WHAT YOU ARE ASKED TO DO. Return every line from the one with "Dobro (1073, 1745)" through the one with "Tell a Friend (919, 1776)", inclusive, exactly as it appears below.
**** THE INPUT ****
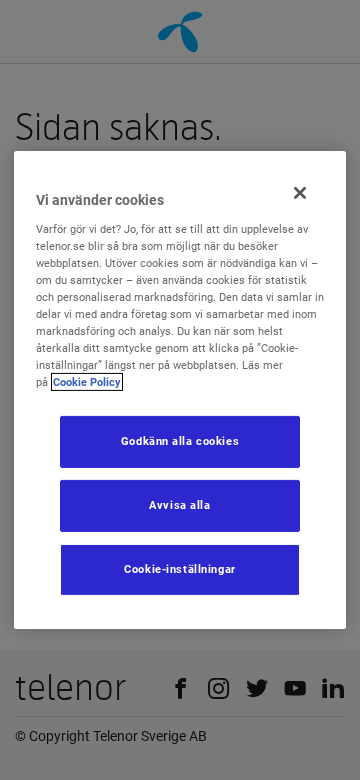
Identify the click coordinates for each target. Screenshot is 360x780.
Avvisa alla (179, 505)
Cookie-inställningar (179, 569)
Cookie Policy (87, 382)
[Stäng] (300, 193)
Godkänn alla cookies (180, 441)
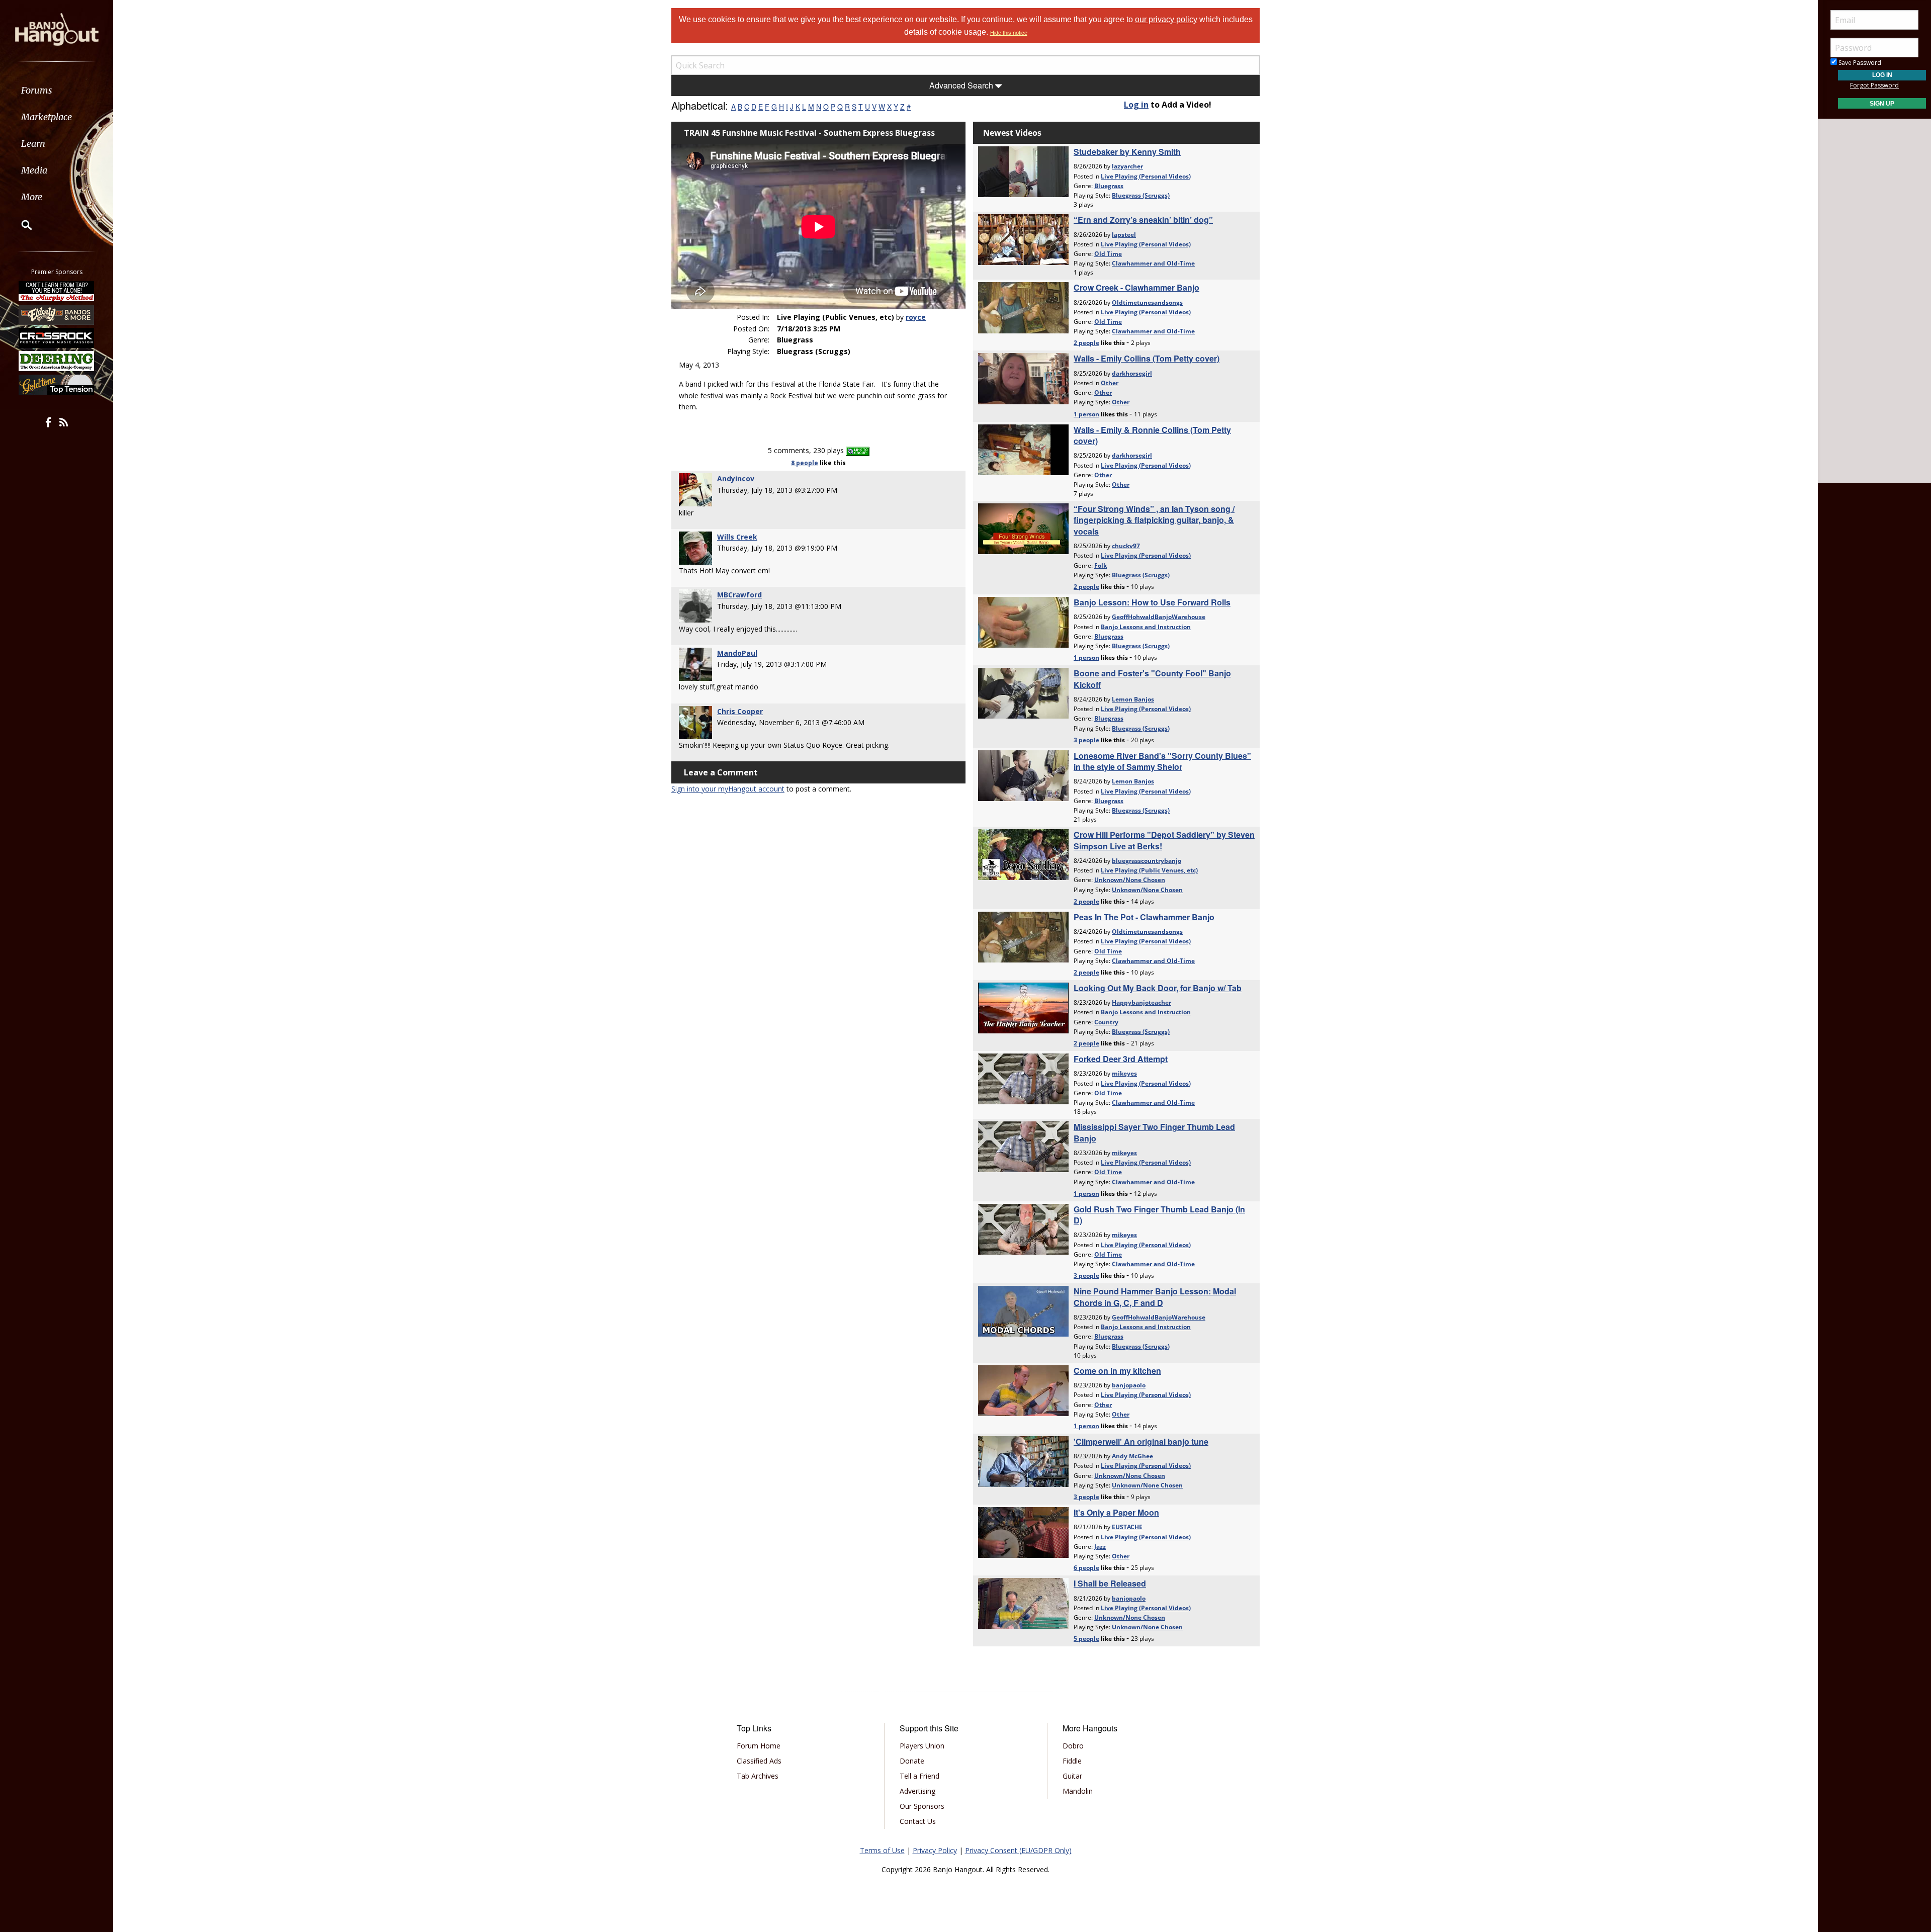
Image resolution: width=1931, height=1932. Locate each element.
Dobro (1073, 1745)
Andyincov (735, 478)
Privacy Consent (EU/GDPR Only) (1018, 1850)
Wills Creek (737, 537)
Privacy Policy (935, 1850)
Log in (1136, 104)
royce (916, 317)
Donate (912, 1761)
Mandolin (1078, 1791)
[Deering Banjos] (57, 361)
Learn (33, 143)
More (31, 197)
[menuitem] (56, 90)
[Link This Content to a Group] (857, 450)
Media (34, 170)
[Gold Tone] (57, 384)
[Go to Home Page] (57, 28)
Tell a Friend (919, 1776)
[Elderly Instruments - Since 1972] (57, 314)
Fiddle (1072, 1761)
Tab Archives (757, 1776)
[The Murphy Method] (57, 291)
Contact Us (918, 1821)
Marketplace (46, 117)
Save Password (1859, 62)
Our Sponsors (922, 1806)
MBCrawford (739, 594)
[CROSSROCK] (57, 337)
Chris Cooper (740, 711)
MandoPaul (737, 653)
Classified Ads (759, 1761)
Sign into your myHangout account (727, 789)
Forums (36, 90)
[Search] (20, 225)
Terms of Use (882, 1850)
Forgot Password (1874, 85)
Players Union (922, 1745)
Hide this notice (1008, 33)
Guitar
****
TASK SOLUTION.
Dobro (1073, 1745)
Andyincov (735, 478)
Privacy Consent (EU/GDPR Only) (1018, 1850)
Wills Creek (737, 537)
Privacy Policy (935, 1850)
Log in (1136, 104)
royce (916, 317)
Donate (912, 1761)
Mandolin (1078, 1791)
[Deering Banjos] (57, 361)
Learn (33, 143)
More (31, 197)
[menuitem] (56, 90)
[Link This Content to a Group] (857, 450)
Media (34, 170)
[Gold Tone] (57, 384)
[Go to Home Page] (57, 28)
Tell a Friend (919, 1776)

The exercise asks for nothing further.